Of course they were, he thought derisively. No doubt Pickard, Pickard and Wright were perfectly aware of the prestige of allowing one of their associates to work at the St Claire Corporation for a month. Being asked for personally by a man of Lucan St Claire’s standing in the business world wouldn’t do Joey McKinley’s career any harm, either.
‘So, Gideon, Lucan’s happy with the arrangement, Pickard, Pickard and Wright are happy with the arrangement and I’m happy with the arrangement—it appears you’re the only one who isn’t.’ She looked him straight in the eye—an obvious challenge.

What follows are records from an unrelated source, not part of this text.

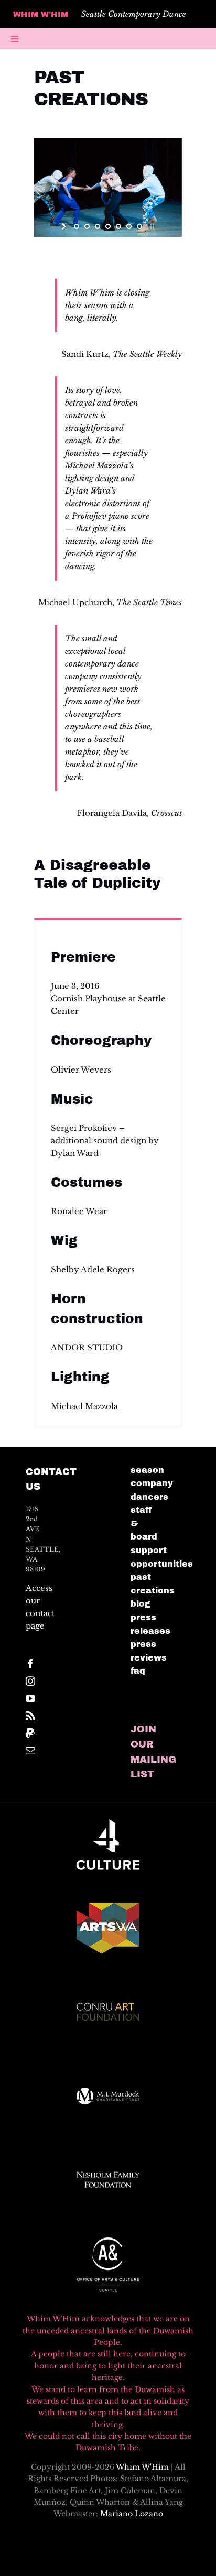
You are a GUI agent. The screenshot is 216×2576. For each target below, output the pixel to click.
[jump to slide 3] (97, 226)
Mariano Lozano (131, 2513)
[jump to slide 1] (76, 226)
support (149, 1550)
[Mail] (30, 1750)
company (152, 1483)
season (147, 1470)
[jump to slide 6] (129, 226)
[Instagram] (30, 1681)
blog (140, 1603)
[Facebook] (30, 1663)
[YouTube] (30, 1698)
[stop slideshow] (151, 226)
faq (138, 1670)
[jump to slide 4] (108, 226)
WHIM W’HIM (40, 14)
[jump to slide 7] (139, 226)
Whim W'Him (142, 2467)
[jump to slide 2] (87, 226)
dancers (149, 1496)
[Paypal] (30, 1733)
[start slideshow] (64, 226)
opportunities (162, 1563)
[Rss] (30, 1715)
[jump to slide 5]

Gideon coldly returned that gaze. ‘I don’t recall saying I was unhappy with it.’
‘No?’
‘No.’
‘Then that little problem appears to have been settled to everyone’s satisfaction, doesn’t it,’ she dismissed lightly.
Like hell it was! As far as Gideon was concerned, having Joey in the St Claire building for the next four weeks was totally unacceptable.
She cut into his dire thoughts with another equally unwelcome sally. ‘Perhaps now you would care to explain exactly what you meant when you commented that “Jason Pickard, in particular” would have been sorry to see me go?’
Gideon realised she wasn’t being deliberately provocative any more. Her emotions were now much more subtle. On the surface she sounded pleasantly interested, but he recognised the anger burning beneath that supposedly calm surface; it was there in the sparkling green of her eyes and the flush to those creamy cheeks. Although why she should feel that way Gideon had no idea; everyone in the close-knit law community knew that she had been involved with the junior Pickard for the past six months.
He shrugged broad shoulders. ‘It’s public knowledge that the two of you are friends.’
‘That’s exactly what we are—friends,’ she stated evenly. ‘Nothing more, nothing less.’
‘I apologise if I’ve stepped on your personal toes.’
‘I’ve just told you that you haven’t,’ she said.
Gideon’s mouth thinned. ‘I’m not prepared to get into an argument with you over a perfectly innocent remark which I have already apologised for.’
‘Does anyone ever dare to argue with you, Gideon?’ Joey McKinley eyed him with obvious frustration.
‘Obviously,’ he drawled, looking at her pointedly.
‘This isn’t an argument, Gideon, it’s a dialogue,’ she snapped.
He shook his head. ‘I really don’t have time for this, so if you wouldn’t mind—’
‘But I do mind, Gideon.’ She was suddenly standing much too close to him again as she interrupted him ruthlessly. So close that he could feel the warmth of her breath against his jaw as the three-inch stiletto heels on her shoes brought the top of her head to his eye level.
Gideon dearly wished he had never started this conversation. That he had just picked up one of the boxes from the boot of this woman’s bright red Mini and travelled up in the lift with her, before shutting himself away for the day in Lucan’s office.
He was thirty-four years old, successful in his chosen career, and the brief and businesslike affairs he occasionally indulged in rarely even registered on the scale of his emotions. Other than the affection Gideon felt for his two brothers and his mother, he preferred to keep a physical and emotional distance from the rest of humanity.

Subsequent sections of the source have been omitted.